David Medina

PhD student, Department of Computational and Applied Mathematics, Rice University
David.S.Medina@rice.edu

Background and research interests

David obtained a Bachelor’s degree in Mathematics from The University of Texas-Pan American in 2011. He double-majored in Mathematics and Computer Science which led him to apply to the Computational and Applied Mathematics Department at Rice University. Due to his inclination in the computational aspect of Applied Mathematics, David began his PhD research in parallel algorithms for computational fluid dynamics under the advisement of Professor Tim Warburton.

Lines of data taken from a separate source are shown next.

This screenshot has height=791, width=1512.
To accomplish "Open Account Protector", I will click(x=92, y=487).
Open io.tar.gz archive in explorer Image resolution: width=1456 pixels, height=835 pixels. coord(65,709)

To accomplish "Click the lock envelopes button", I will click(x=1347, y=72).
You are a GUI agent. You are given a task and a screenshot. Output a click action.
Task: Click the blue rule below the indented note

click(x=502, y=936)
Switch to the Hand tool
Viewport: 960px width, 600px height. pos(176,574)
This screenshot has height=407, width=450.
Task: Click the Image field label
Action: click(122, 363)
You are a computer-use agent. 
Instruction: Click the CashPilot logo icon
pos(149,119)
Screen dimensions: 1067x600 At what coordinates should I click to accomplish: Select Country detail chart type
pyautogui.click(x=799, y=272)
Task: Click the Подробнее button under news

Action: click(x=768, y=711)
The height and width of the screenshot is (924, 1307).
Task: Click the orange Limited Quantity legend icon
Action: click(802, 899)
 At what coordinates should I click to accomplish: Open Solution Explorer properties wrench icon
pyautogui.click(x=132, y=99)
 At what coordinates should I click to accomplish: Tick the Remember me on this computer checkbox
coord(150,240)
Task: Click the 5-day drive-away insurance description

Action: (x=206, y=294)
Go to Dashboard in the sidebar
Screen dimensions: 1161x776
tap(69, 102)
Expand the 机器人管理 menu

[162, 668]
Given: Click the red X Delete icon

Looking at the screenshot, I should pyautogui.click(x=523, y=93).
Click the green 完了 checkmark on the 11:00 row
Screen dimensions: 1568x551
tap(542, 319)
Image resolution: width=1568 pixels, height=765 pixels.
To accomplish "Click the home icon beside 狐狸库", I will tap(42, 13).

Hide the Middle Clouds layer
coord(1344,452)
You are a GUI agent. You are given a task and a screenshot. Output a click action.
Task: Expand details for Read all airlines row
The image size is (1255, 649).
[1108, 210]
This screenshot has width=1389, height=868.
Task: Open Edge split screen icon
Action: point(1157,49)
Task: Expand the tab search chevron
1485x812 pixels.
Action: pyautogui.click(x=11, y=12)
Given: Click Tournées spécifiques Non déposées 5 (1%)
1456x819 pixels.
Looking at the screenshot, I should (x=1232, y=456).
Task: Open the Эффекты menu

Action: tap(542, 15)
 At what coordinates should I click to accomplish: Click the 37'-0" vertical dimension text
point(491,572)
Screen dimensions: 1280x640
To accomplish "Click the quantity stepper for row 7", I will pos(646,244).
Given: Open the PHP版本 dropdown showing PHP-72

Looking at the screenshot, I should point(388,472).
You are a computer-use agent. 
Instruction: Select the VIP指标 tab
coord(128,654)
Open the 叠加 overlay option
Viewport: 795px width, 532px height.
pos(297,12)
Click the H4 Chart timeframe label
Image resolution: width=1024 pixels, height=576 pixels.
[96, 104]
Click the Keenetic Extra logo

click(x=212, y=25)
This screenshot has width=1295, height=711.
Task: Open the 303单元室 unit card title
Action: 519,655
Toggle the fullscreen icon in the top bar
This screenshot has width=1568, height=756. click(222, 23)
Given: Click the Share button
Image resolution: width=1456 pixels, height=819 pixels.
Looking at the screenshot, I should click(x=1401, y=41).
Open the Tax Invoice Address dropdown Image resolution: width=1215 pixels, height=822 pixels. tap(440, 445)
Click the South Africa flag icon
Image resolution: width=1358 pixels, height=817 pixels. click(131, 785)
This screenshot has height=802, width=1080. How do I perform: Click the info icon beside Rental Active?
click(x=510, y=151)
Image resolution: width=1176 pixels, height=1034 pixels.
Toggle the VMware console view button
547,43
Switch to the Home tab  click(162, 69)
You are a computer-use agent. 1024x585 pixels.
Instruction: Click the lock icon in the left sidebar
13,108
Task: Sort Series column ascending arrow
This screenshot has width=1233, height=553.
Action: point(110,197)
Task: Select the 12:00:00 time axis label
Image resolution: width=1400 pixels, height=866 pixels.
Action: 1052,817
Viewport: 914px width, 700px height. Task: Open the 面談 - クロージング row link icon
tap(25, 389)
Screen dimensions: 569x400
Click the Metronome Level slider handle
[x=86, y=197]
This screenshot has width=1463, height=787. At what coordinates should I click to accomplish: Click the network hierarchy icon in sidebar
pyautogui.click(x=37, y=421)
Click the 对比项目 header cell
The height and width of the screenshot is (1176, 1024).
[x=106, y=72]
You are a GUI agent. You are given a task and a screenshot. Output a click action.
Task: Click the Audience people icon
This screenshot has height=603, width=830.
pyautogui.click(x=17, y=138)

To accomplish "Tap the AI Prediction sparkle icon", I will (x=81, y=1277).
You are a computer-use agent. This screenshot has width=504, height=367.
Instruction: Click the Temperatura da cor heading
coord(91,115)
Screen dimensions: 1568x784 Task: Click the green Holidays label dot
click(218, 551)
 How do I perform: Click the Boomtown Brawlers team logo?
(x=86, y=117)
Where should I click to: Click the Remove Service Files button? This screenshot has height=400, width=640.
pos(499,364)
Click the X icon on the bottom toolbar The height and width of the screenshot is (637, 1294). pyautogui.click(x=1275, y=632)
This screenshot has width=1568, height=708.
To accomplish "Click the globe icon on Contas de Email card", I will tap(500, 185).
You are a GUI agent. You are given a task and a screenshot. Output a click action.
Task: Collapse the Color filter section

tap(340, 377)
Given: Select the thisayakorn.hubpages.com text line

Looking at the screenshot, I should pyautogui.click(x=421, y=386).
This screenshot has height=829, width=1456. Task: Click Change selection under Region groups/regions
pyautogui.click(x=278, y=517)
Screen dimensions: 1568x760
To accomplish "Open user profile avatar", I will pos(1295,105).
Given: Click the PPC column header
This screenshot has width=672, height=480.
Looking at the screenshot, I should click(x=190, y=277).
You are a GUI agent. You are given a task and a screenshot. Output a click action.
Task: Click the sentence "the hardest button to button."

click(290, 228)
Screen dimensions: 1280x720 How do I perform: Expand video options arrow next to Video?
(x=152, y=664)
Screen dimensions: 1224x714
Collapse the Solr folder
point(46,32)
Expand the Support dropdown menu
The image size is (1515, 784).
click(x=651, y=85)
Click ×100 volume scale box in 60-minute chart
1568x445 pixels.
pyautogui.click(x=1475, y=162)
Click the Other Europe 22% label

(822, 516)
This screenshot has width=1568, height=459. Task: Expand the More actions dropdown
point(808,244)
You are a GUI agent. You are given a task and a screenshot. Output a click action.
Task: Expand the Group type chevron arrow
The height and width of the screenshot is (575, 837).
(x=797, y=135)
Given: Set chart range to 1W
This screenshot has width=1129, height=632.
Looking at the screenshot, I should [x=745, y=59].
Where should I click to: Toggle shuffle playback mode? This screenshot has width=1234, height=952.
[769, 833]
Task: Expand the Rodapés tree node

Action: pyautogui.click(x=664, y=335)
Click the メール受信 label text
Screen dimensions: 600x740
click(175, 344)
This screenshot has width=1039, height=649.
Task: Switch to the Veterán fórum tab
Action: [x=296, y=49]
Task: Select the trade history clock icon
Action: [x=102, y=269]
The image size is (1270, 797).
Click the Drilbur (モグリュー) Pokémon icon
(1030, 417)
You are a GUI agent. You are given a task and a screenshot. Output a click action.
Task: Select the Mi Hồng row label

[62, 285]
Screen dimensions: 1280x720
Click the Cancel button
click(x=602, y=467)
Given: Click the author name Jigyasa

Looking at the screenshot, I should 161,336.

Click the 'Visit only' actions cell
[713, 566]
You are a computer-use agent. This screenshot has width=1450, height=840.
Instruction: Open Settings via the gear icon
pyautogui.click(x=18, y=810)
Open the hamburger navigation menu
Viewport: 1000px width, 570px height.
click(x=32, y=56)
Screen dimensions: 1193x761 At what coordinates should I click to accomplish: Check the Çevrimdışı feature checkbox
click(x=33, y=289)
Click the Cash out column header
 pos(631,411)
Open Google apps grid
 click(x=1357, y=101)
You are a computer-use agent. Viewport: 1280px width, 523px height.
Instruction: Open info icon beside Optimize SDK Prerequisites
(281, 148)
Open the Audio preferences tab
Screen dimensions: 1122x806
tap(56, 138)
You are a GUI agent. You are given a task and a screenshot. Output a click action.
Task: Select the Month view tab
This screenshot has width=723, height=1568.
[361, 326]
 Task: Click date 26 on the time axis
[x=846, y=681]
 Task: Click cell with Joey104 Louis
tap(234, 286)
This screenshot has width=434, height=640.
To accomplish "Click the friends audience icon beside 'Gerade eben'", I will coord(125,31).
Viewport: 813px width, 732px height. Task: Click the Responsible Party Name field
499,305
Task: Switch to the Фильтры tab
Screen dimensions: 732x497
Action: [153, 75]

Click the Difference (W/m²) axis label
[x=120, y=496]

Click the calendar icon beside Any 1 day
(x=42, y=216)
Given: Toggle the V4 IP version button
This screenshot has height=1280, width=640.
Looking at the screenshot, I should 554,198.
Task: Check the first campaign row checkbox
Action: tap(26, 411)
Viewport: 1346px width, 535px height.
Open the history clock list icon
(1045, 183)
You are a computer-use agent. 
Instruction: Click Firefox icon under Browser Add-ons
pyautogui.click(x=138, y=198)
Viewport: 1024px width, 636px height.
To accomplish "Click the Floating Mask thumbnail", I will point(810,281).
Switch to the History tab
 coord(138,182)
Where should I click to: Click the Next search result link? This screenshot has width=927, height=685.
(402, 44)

David’s research involves high-performance numerical simulations for fluid flow using high-order spectral element methods in scalable GPU frameworks. He is currently working with incompressible Navier-Stokes (INS) equations and some modifications to the elliptic PDEs derived from the splitting scheme used to solve these INS equations. His projects with GPU-based computing involve hydrocarbon recovery, computer guided assistance in thermal therapy, and reactor simulations.

David is proficient in C/C++, Java, and Python and has experience in parallel computing using OpenMP and MPI for traditional CPU-based clusters and GPGPU programming languages (CUDA, OpenCL).

Links

Other interests

Apart from research, David enjoys learning about computer architecture, networking and other programming interests such as new languages or practices (especially tips/tricks in Linux, bash, Emacs, etc. for ergonomic purposes!)